Monday, May 09, 2005

The Dangers of Cohabitation



Did you know that cohabitation between unmarried couples is still illegal in seven states? North Carolina is one of them and is having its law challenged by the American Civil Liberties Union (ACLU):


The law against cohabitation is rarely enforced. But now the American Civil Liberties Union is suing to overturn it altogether, on behalf of a former sheriff's dispatcher who says she had to quit her job because she wouldn't marry her live-in boyfriend.

Deborah Hobbs, 40, says her boss, Sheriff Carson Smith of Pender County, near Wilmington, told her to get married, move out or find another job after he found out she and her boyfriend had been living together for three years. The couple did not want to get married, so Hobbs quit.

Her lawsuit, filed in March in state court, seeks to have the cohabitation law declared unconstitutional.


What I found interesting about the case is this argument for keeping the law on the books:


"We think that it's good to have a law against cohabitation because the studies show that couples that cohabitate before they're married, that their marriages are more prone to break up, there's less stability in the marriage," said Bill Brooks, executive director of the conservative North Carolina Family Policy Council.

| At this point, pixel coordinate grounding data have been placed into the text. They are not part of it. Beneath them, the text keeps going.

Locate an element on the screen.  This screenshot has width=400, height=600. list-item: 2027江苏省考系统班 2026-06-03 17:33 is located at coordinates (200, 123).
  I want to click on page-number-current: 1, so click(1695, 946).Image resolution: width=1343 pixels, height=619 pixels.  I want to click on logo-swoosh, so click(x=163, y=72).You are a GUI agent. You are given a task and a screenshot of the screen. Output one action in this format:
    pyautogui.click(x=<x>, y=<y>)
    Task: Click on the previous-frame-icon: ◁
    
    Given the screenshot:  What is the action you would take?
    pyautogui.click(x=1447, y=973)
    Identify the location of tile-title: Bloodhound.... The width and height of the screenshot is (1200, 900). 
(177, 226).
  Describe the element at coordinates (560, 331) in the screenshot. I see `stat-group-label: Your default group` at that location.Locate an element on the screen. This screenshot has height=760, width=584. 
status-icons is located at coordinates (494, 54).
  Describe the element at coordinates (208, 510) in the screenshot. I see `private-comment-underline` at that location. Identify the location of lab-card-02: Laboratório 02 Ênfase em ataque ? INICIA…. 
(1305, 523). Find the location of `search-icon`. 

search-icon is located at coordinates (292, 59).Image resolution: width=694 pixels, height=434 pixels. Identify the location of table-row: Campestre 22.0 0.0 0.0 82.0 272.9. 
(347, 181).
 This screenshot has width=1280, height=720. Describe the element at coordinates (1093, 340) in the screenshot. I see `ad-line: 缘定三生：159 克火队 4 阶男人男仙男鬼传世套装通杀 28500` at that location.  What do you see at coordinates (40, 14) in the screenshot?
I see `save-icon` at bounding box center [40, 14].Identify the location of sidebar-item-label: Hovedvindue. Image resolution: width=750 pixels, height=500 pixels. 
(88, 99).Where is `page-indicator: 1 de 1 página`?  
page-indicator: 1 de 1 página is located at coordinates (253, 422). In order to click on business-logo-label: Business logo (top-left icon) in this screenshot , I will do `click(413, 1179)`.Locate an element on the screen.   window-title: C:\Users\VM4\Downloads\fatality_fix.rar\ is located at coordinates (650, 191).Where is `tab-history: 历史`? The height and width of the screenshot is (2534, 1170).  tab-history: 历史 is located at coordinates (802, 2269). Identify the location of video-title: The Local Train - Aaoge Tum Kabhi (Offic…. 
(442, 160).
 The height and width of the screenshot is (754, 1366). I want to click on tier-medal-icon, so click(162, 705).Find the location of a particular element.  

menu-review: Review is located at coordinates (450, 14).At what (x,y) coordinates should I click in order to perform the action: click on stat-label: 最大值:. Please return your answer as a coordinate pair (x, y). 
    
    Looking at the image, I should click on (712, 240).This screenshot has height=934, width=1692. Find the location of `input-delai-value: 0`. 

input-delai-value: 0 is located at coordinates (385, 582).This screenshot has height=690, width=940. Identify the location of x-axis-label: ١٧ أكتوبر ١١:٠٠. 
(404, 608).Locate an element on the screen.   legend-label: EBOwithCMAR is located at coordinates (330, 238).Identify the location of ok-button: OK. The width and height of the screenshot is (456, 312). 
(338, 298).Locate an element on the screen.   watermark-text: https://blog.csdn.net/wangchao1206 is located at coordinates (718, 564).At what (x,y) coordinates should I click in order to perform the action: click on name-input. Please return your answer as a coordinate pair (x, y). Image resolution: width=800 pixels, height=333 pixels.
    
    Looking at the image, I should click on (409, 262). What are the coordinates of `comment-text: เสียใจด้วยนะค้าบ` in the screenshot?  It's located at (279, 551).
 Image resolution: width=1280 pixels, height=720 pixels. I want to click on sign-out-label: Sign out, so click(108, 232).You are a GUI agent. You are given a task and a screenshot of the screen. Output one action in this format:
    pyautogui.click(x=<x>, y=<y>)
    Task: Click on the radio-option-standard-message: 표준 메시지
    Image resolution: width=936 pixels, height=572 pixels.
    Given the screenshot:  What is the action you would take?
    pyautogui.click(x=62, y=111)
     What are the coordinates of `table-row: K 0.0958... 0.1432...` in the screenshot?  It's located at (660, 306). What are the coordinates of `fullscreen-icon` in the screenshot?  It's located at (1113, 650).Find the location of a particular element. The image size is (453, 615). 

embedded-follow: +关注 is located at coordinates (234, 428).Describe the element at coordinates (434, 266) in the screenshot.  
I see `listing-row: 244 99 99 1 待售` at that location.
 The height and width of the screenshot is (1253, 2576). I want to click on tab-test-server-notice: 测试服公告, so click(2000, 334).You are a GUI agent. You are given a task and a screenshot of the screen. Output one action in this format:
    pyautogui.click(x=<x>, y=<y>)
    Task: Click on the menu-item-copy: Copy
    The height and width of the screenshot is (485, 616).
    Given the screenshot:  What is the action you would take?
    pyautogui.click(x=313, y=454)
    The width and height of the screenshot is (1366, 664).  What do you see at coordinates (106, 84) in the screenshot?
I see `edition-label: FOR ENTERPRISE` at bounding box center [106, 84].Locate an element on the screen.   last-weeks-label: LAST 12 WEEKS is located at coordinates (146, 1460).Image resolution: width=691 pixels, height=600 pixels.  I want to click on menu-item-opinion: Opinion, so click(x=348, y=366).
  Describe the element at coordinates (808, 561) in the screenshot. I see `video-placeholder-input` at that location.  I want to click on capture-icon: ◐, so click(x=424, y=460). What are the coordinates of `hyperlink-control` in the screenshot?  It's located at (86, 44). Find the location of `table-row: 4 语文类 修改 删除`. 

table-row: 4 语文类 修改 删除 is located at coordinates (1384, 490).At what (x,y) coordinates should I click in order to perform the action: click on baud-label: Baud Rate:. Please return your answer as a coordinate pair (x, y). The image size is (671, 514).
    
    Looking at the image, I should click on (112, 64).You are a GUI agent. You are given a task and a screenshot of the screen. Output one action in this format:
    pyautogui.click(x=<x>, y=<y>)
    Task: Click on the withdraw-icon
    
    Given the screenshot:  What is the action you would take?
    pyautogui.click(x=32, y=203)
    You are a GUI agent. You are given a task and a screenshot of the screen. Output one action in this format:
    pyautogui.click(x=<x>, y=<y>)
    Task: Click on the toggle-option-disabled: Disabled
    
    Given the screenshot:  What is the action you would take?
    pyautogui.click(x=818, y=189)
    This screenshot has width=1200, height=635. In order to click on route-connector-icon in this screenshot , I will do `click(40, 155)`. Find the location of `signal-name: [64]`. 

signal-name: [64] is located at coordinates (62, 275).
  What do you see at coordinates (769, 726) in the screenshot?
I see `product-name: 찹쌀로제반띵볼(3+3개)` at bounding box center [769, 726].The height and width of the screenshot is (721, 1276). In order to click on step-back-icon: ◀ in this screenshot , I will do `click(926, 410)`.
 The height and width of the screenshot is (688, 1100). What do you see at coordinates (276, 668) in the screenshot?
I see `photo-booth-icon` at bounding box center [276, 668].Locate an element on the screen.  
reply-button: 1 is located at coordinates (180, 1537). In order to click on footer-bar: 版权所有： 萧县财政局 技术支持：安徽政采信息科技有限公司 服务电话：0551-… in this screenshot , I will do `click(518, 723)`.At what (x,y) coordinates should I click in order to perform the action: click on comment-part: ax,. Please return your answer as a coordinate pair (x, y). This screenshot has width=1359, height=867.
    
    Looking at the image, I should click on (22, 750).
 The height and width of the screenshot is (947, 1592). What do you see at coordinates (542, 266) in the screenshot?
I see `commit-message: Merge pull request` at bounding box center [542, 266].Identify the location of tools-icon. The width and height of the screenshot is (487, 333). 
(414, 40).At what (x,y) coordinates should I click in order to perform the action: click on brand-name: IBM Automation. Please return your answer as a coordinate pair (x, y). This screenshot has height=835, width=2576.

Bill Brooks confuses causality and correlation here. This is commonly done by the right-wingers, because they don't like "living in sin". Why would cohabitation raise the odds of later divorce? It makes no sense. If anything, living together before marriage should make divorce less likely, because fewer unsuitable marriages will be made in the first place. No, the correlation between cohabiting and divorce is much more likely to reflect the fact that the people who are opposed to cohabitation are also opposed to divorce, even when the marriage makes them miserable.